Change of the Top Companies, Change in European Cultural Values, Change among Swedish Immigrants

As the media beats the dead horse race of the American mid-term elections, we were reminded of what elections are supposed to be about while standing in line to talk to a health insurance consultant as part of our continuing struggle to restore our left knee to full functionality. A woman who had just finished talking to the benefits consultant walked past us with the look of one trapped in a DMV office for six hours, muttering, “It’s too *&%$ing hard.*” Only a few hours earlier we were helping an international visitor in need of medical help. We brought her to a health care facility who discovered that her insurance, purchased here in America to take care of her during her year-long work visit, did not provide coverage for the medical condition she had. We would not have been surprised if she too felt compelled to utter the same epithet that the other woman did, but she merely muttered, “This would never happen in my country.” The American health care system combines the worst aspects of capitalism and socialism, a Fitzgeraldian irony polishing the American dysfunctional policy shoe, the ultimate dab of the Nurse Ratched policymakers. So we limp into this week discussing change—how much there has been in the world’s top companies, the lack of it in certain European cultural views and how much immigrants to Sweden experience. It’s this week’s International Need to Know, if not trying to cure the world, placing an informational stethoscope to its beating heart.

*INTN is family-oriented. To see the unedited quote you have to subscribe to premium service.

Without further ado, here’s what you need to know.

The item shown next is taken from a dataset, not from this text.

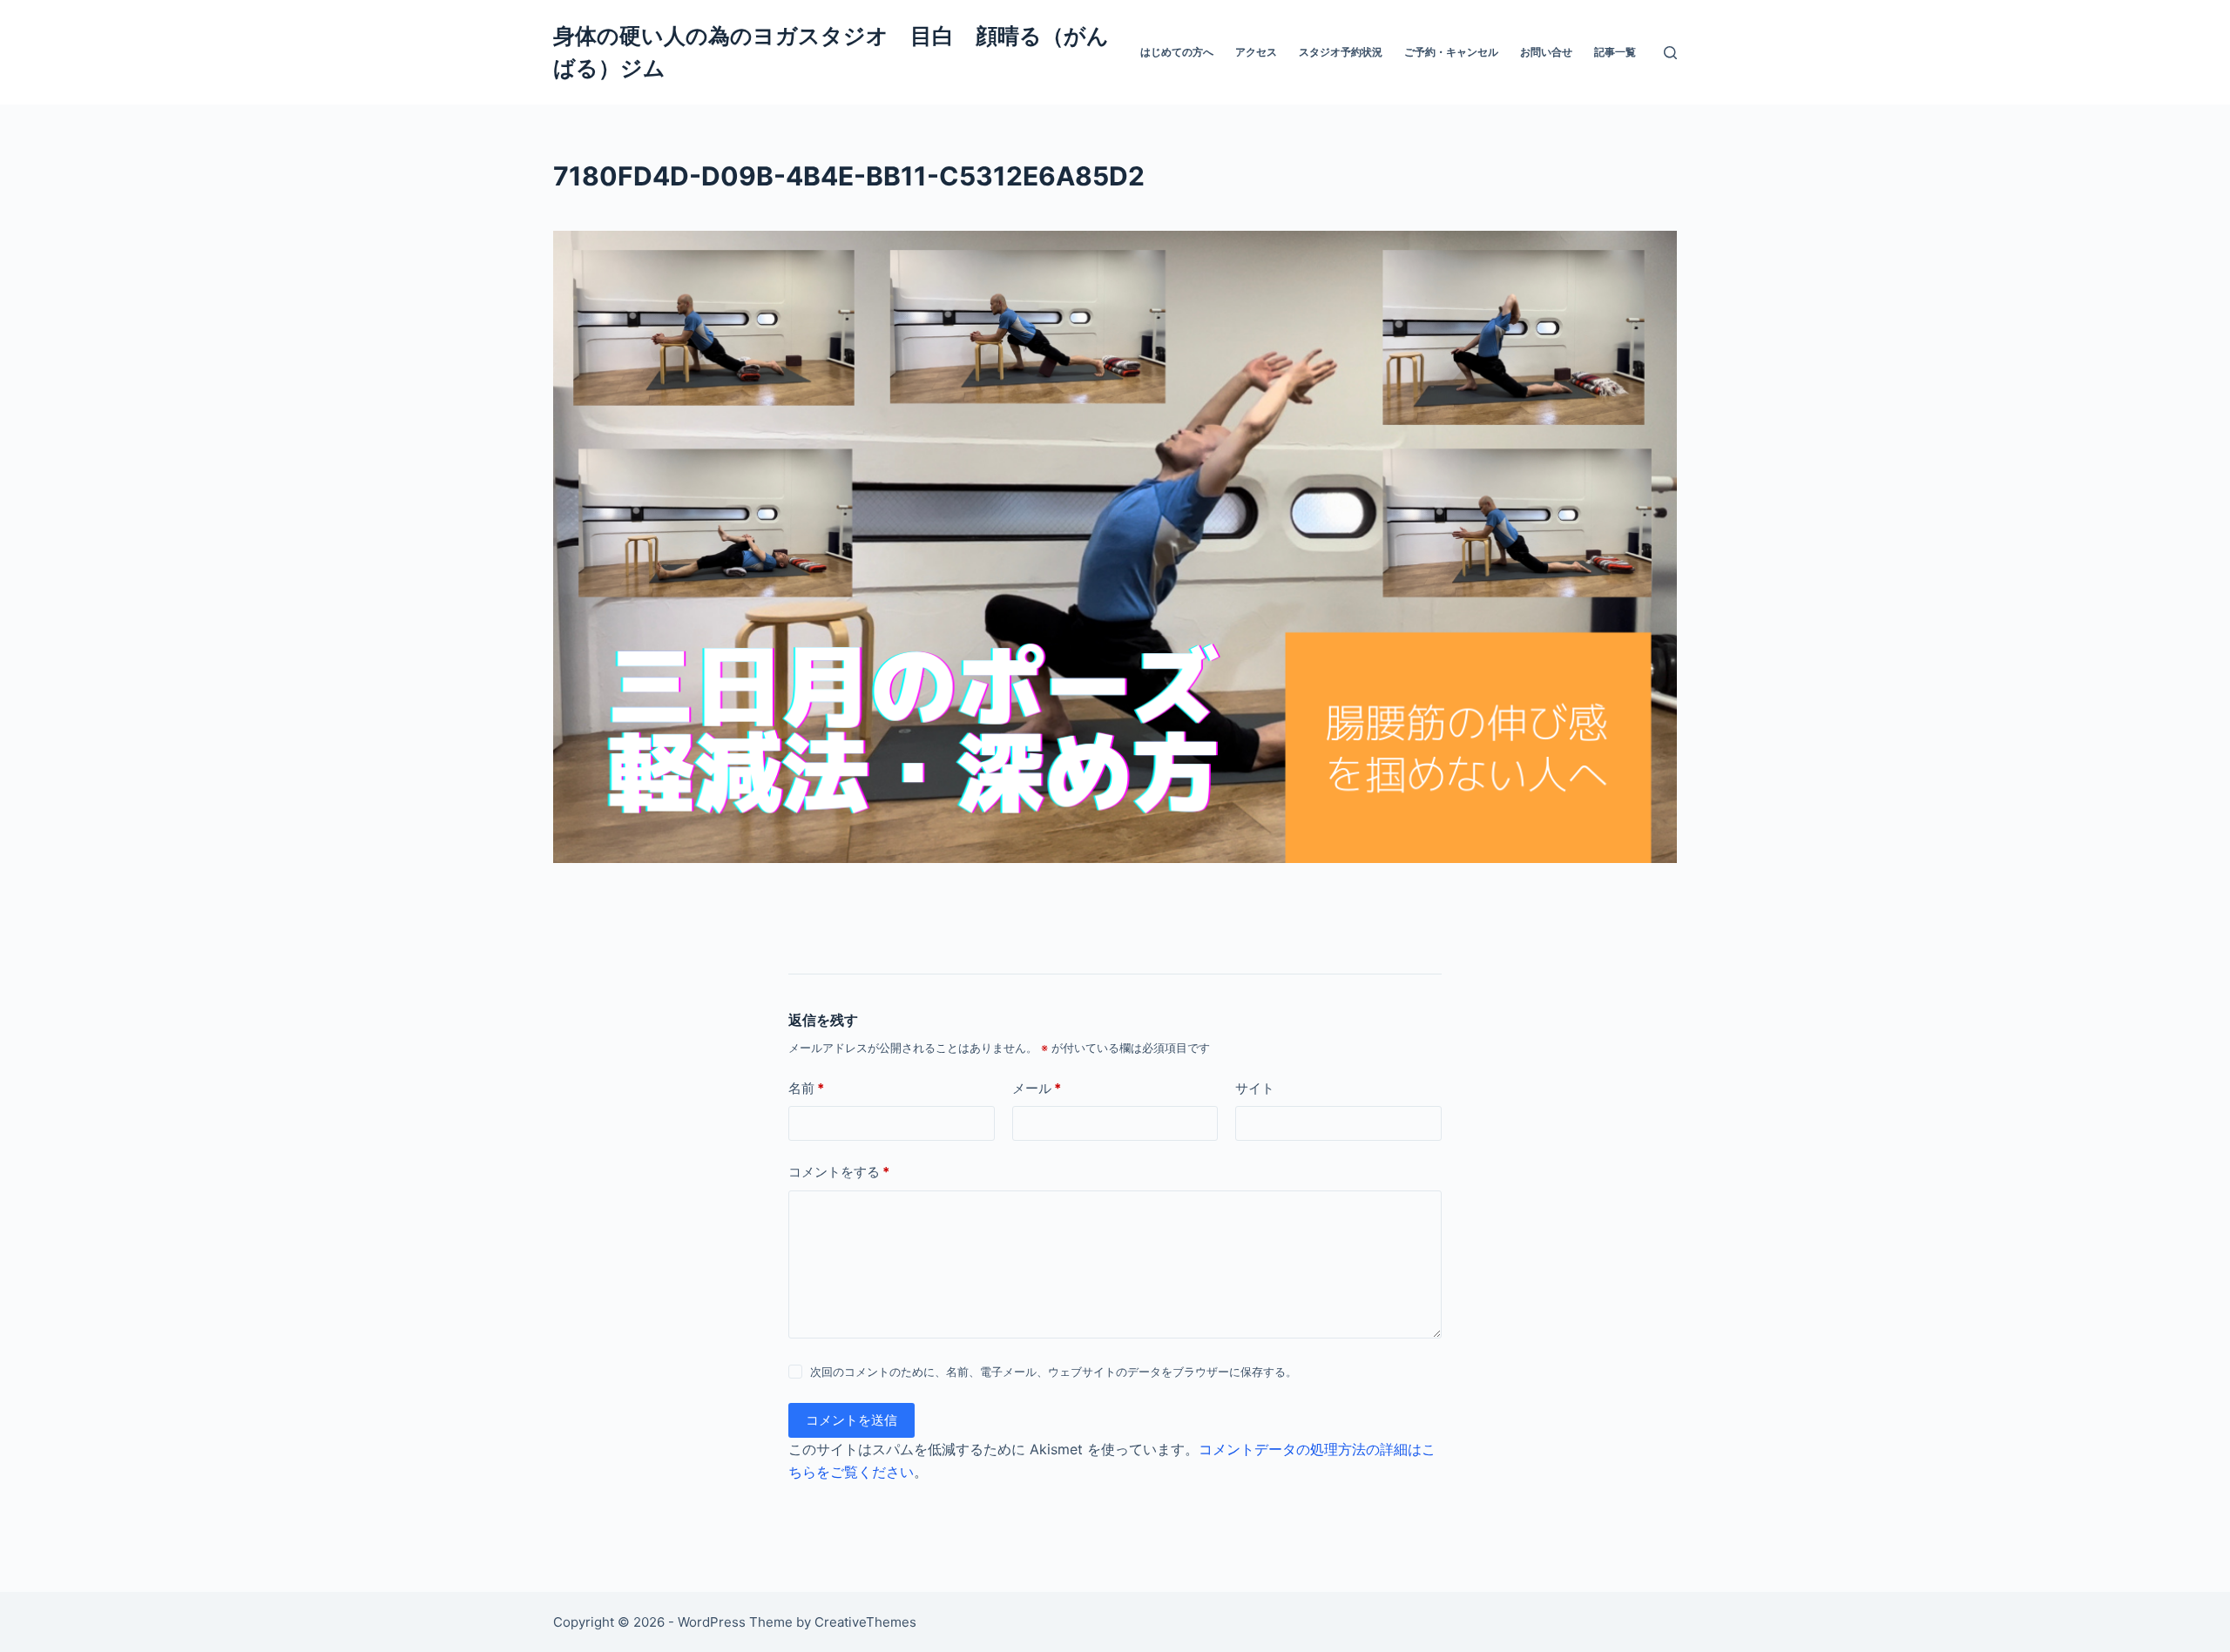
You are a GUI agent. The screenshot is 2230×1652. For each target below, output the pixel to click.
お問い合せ (1546, 51)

A Change is Gonna Come…and Has

We have expressed concern in this space about the incentives and policies that favor large companies over small. In America, everything from land use to the way environmental protection is regulated to patent law gives big business an advantage. However, when we look at the global list of the largest companies in the world as measured by revenue, there has been significant change since 2008. Visual Capitalist graphs this list and finds,“43 of the 100 companies on top of today’s list were not there ten years ago.” Among the biggest changes are the increase in Chinese companies. In 2008 there were only three Chinese companies on the top 100 list, today there are 21. However, all three Chinese companies in the top ten are state owned enterprises such as China National Petroleum. Will they be there in 2028? And despite many people expressing concern over the power that technology companies have over all of us, “only a handful of tech companies have cracked the top 100.” Scan the whole list to confirm or challenge your biases, or perhaps both.

Change Hasn’t Come

Companies change more quickly then culture. This is evidenced in a Pew Global survey of European attitudes on issues such as gay marriage, acceptance of Jews and Muslims, and interest in religion. For example, according to Pew, “Majorities in all of the surveyed Western European countries favor same-sex marriage, while majorities in almost all of the Central and Eastern European countries oppose it.” Just over 73 percent of French people support gay marriage, but a gay couple may want to hold off on buying a cake in Hungary where only 27 percent support gay marriage. Central and Eastern Europeans are less willing than Western Europeans to accept Muslims and Jews into their family or as neighbors (never mind a gay Muslim or Jewish person). Perhaps Muslims and Jews in the Middle East have more in common than they realize. It may not be a coincidence that Eastern Europeans are far more religious than Western Europeans, “majorities say that being Christian – whether Catholic, Orthodox or Lutheran – is an important element of being “truly Lithuanian,” “truly Polish,” etc.” Like the United States, the EU’s constituent parts are very different.

But Change Has Come to Sweden

At first blush, Sweden may seem a homogeneous country that keeps on chugging economically and socially in a calm, never changing way. This is not true. Sweden has changed its economic policies and politics often over the years and over the last few decades has become a large recipient of immigrants. In fact, as a new paper reports, “As of 2016, about 17% of the Swedish population was foreign-born, compared to less than 7% in 1970. By comparison, the share of foreign-born in the United States was at about 13% in 2013.” So how are these immigrants doing economically? Immigrants to Sweden do relatively well when normalizing for starting income. But the paper’s author also reports, ”that immigrant children born into poor families are slightly more likely than similar natives to both reach the top of the income distribution and to stay at the bottom.” They are also considerably more likely to obtain a college degree. Immigrant children coming from “refugee-sending” countries such as Iran, Syria and Bosnia have higher incomes and inter generational mobility than other immigrants in Sweden. Why this is, is a mystery. Or, as the author says, “Further research is needed.” That is something that never changes.